* _Your instructions_
In this exercise, print only the lines from the line with "Instagram (735, 852)" to the last line of the data below, inclusive. Any pictures should be left out.
Listed records: Begin
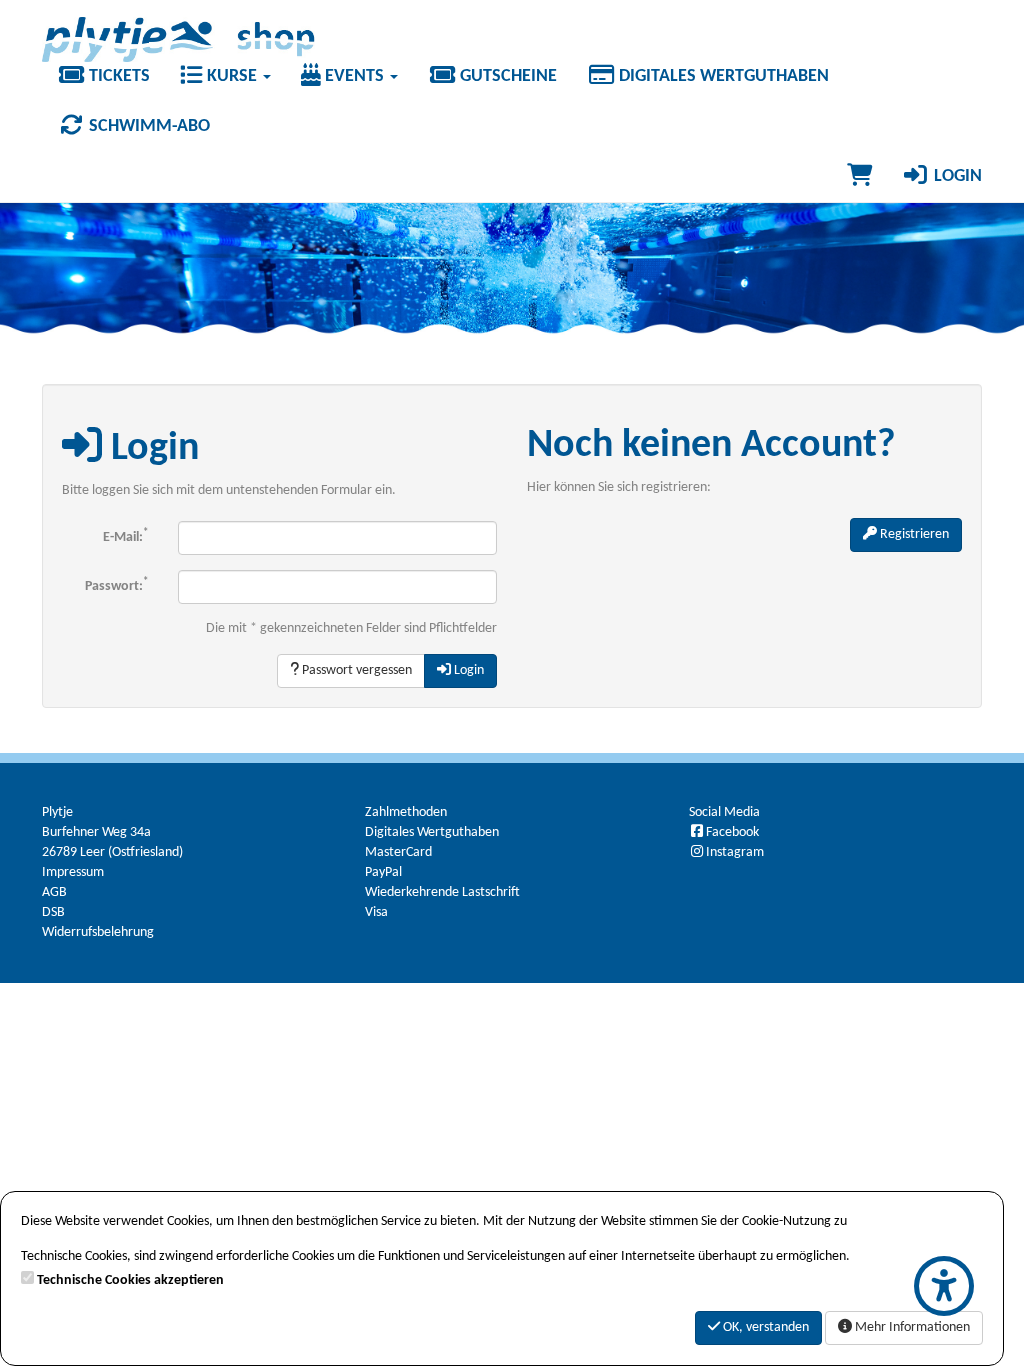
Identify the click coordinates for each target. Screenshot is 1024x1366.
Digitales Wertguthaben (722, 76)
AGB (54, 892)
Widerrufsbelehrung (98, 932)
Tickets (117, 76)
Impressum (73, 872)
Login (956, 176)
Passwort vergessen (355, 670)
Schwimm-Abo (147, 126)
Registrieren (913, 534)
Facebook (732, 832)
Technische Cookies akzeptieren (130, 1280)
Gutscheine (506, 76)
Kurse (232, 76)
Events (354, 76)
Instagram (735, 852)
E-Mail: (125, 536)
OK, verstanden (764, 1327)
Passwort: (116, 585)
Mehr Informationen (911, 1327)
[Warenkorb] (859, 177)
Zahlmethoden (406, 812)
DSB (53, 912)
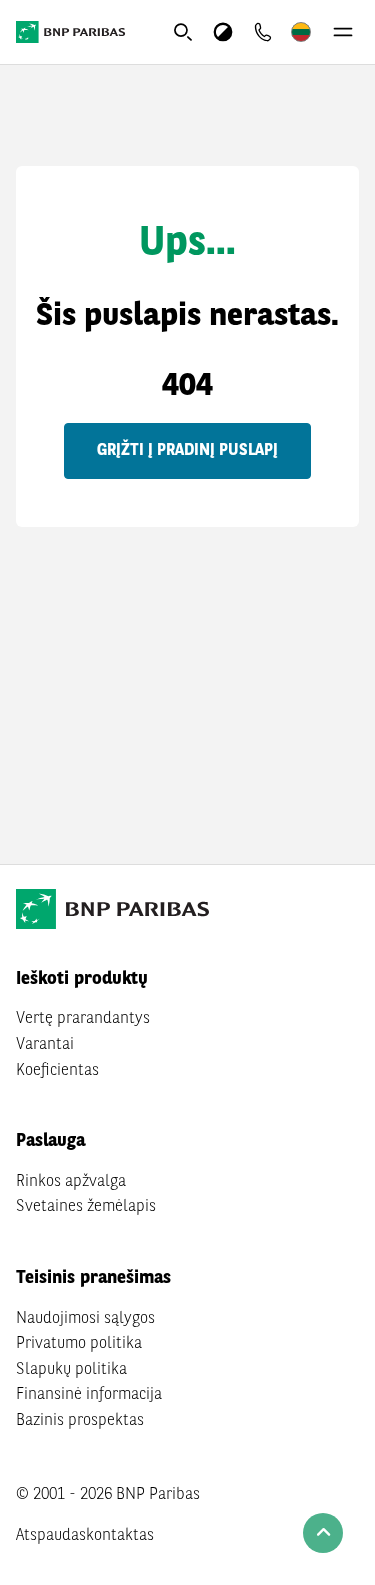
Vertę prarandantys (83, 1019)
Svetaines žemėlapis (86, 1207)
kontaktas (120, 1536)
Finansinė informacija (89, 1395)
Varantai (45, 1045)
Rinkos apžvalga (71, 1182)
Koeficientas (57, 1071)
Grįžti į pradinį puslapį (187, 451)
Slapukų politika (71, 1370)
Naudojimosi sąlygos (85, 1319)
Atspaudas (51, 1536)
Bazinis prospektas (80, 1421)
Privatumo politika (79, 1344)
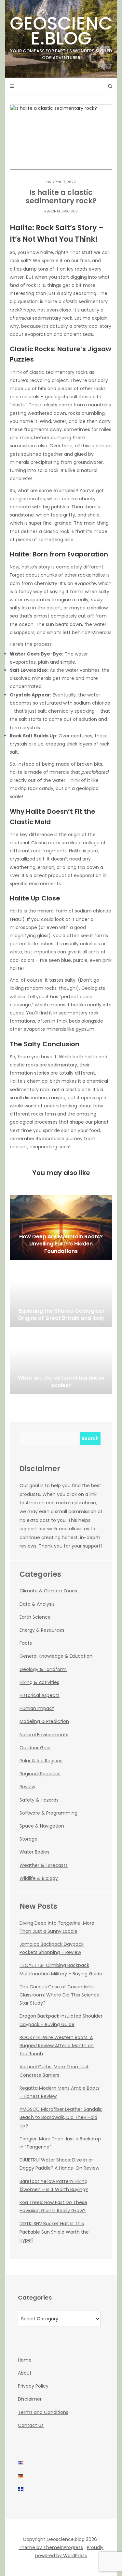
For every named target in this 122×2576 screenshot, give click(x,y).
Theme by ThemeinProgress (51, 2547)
Listed records: End
* _Solution below_
Instagram (735, 852)
E-Mail: (125, 536)
OK, verstanden (764, 1327)
Passwort: (116, 585)
Mehr Informationen (911, 1327)
[Warenkorb] (859, 177)
Zahlmethoden (406, 812)
DSB (53, 912)
Vertę prarandantys (83, 1019)
Svetaines žemėlapis (86, 1207)
kontaktas (120, 1536)
Finansinė informacija (89, 1395)
Varantai (45, 1045)
Rinkos apžvalga (71, 1182)
Koeficientas (57, 1071)
Grįžti į pradinį puslapį (187, 451)
Slapukų politika (71, 1370)
Naudojimosi sąlygos (85, 1319)
Atspaudas (51, 1536)
Bazinis prospektas (80, 1421)
Privatumo politika (79, 1344)
For every named target in this 122×2576 screenshot, give click(x,y).
Theme by ThemeinProgress (51, 2547)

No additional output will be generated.